William Kennedy’s Albany Cycle of novels reflect what he once described as the fusion of his imagination with a single place. A native and longtime resident of Albany, New York, his work moves from the mid-nineteenth to the mid-twentieth century, chronicling family life, the city’s netherworld, and its spheres of power—financial, ethnic, political—often among the Irish-Americans who dominated the city in this period. The novels in his cycle include, Legs, Billy Phelan’s Greatest Game, Ironweed, Quinn’s Book, Very Old Bones, The Flaming Corsage, and Roscoe.
Praise
Praise for Very Old Bones
“An immensely gratifying novel...With its dialogue as chillingly perceptive as its family insights, this novel has about it a crisp, authoritative ease-as though the truth were just hiding there on the outskirts of Albany, waiting to be brought home, and Kennedy obliged.”—The Boston Globe
“Kennedy's justly acclaimed Albany Cycle [is] one of the imperishable products of American literature since the Second World War. These books can be read singly or in sequence, but read they must be. Kennedy is one of our necessary writers.”—GQ
“Kennedy succeeds admirably in shuttling his narrative voice between present and past and weaving a cloth in which history and myth are indistinguishable....Few Irish-American writers have produced more haunting portraits of their ancestors or the ghosts that possessed them than Kennedy has in Very Old Bones.”—The New York Times
“Kennedy's novels have the rough feel of stories told, not of chapters written and artfully polished. His beguiling yarns are the kind of family myths embellished and retold across a kitchen table late at night, whiskified, raunchy, darkly funny, tangles of old resentments and fresh exasperations.”—TIME
“Very Old Bones deals with the artistic process, with the difficulties of romantic love, with the astonishing twists and turns that an individual life can take, but its most important truths concern the ways that our individual destinies are linked to our ancestral past.”—USA Today
“This is a novel of brilliant speeches and innovative, ambitious plotting....Above all, this is the sound and sense of a fiction writer very much working with a poet's ear and heart. Kennedy's prose is swift and glib, intent upon creating sparks and surprises, and fully open to life's magical touches, its haunts and ghostly discoveries.”—Chicago Sun-Times
“With remarkable tenderness, yet without a hint of sentimentality, both [Very Old Bones and Ironweed] delineate family and community ties, portray the spiritually needy, and evoke the grimmest and grubbiest of lives while convincingly suggesting the possibility of redemption.”—The Washington Post
Author
William Kennedy, author, screenwriter and playwright, was born and raised in Albany, New York. Kennedy brought his native city to literary life in many of his works. The Albany cycle, includes Legs, Billy Phelan's Greatest Game, and the Pulitzer Prize winning Ironweed.The versatile Kennedy wrote the screenplay for Ironweed, the play Grand View, and cowrote the screenplay for the The Cotton Club with Francis Ford Coppola. Kennedy also wrote the nonfiction O Albany! and Riding the Yellow Trolley Car. Some of the other works he is known for include Roscoe and Very Old Bones.

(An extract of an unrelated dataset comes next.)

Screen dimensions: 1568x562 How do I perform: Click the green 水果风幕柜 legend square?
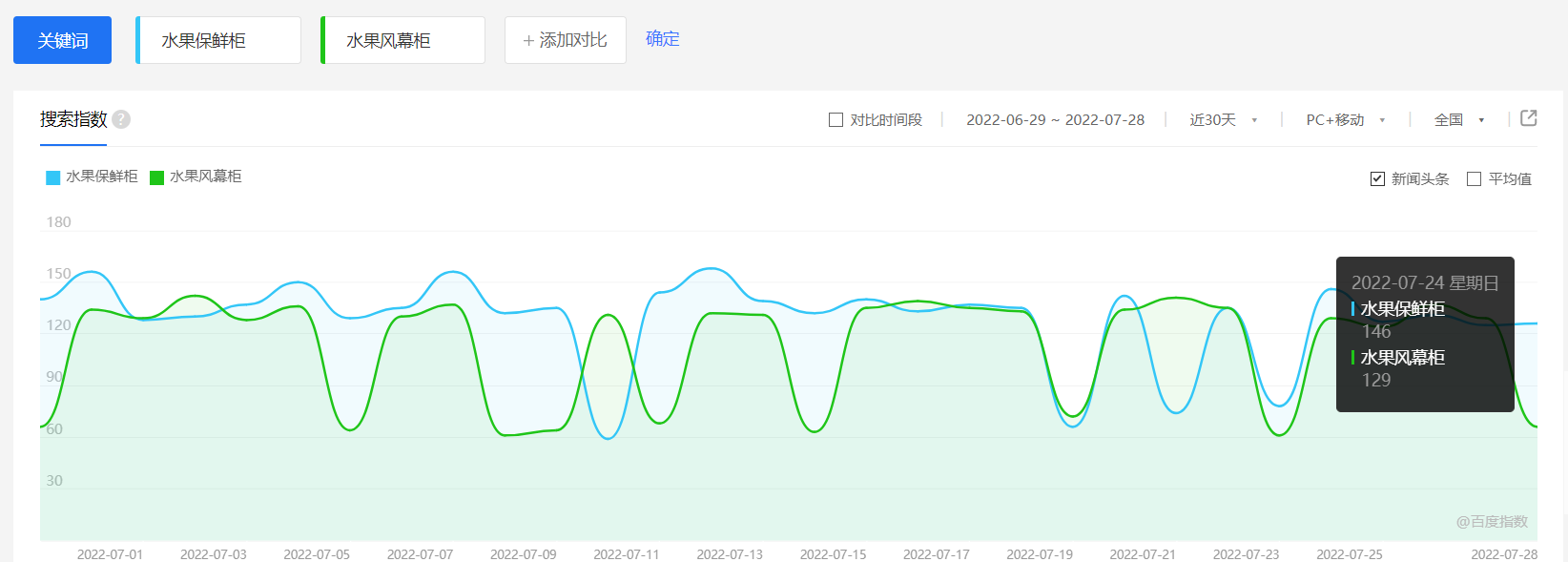157,177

Kennedy is the founding director of the New York State Writers Institute and, in 1993, was elected to the American Academy of Arts and Letters. He has received numerous literary awards, including the Literary Lions Award from the New York Public Library, a National Endowment for the Arts Fellowship, and a Governor’s Arts Award. Kennedy was also named Commander of the Order of Arts and Letters in France and a member of the board of directors of the New York State Council for the Humanities.